The Complete Package

White Hen Pantry, an Elmhurst, Illinois-based neighborhood convenience-store franchise system that features fresh produce, grocery items and a full-service deli counter, also finances the purchase of franchises, but they go even further. "We select the site. We do the demographics, and we provide the land, building and equipment," says the company's franchising manager Gail Bosch. "All they're buying is the inventory."

In addition, White Hen, which only franchises in Illinois, northwest Indiana, Massachusetts and New Hampshire, pays the monthly rent, handles accounting, covers loss prevention and pays store vendors. In exchange, franchisees pay a weekly fee plus 7 percent of sales in royalties.

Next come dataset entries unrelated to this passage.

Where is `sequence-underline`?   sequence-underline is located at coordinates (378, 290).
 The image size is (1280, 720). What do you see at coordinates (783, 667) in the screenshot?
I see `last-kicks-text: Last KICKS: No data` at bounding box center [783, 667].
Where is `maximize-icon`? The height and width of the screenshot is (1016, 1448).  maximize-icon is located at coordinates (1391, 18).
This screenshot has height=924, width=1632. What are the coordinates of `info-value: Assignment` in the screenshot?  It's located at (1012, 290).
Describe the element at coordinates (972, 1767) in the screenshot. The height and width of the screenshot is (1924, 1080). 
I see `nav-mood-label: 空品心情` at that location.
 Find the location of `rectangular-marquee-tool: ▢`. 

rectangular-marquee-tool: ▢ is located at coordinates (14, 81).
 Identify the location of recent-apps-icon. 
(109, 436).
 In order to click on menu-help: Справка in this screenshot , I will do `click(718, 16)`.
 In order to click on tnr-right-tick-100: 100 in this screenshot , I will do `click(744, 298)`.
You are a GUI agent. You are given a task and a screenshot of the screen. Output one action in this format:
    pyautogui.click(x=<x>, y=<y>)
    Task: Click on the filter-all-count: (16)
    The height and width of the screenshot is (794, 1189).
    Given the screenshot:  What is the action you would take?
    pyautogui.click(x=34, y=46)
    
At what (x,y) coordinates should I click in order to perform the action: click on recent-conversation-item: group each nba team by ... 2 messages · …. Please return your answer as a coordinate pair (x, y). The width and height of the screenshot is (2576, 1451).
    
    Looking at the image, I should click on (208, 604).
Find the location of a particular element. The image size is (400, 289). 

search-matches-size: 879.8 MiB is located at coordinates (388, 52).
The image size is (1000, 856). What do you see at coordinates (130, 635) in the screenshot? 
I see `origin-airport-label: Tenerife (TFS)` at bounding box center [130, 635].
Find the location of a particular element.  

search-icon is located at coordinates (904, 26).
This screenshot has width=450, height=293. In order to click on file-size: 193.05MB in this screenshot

"It costs an average of $65,000 to get your store up and running, and we like to see franchisees to put down $15,000 to $25,000," explains Bosch, adding that the rest is financed at prime plus 3 percent (at a minimum of 10 percent). In some instances, adds Bosch, a franchisee is able to qualify for a lower down payment.

Michael Murphy is one such franchisee-he purchased a franchise in Pepperell, Massachusetts, in March 1999 with a down payment of only $10,000. "I wanted to keep some money to make sure I had something to fall back on," says Murphy, whose 24-hour store employs 13 people.

Bosch points to Murphy as a typical franchisee who would qualify for a lower down payment-he had worked in the convenience-store industry for years and knew what it took to operate such a business.

Not a Hopeless Situation

Money's No Object

Believe it or not, if coming up with the money is just plain impossible, you still have options. Some franchise systems, like GNC, accept partnerships in which one person has the business savvy and the other the money, and sometimes even a relationship in which the investor is a silent partner. According to Russ Cooper, GNC Franchising Inc.'s senior vice president and general manager, their units range from $118,231 to $173,031. Prospective franchisees must put up $60,000 cash; the company finances the rest.

Obviously, the axiom, "Where there's a will, there's a way," definitely holds true in franchising. But the right combination isn't going to fall into your lap. It takes perseverance, flexibility and creativity to find the blend of franchising and financing that works best for you.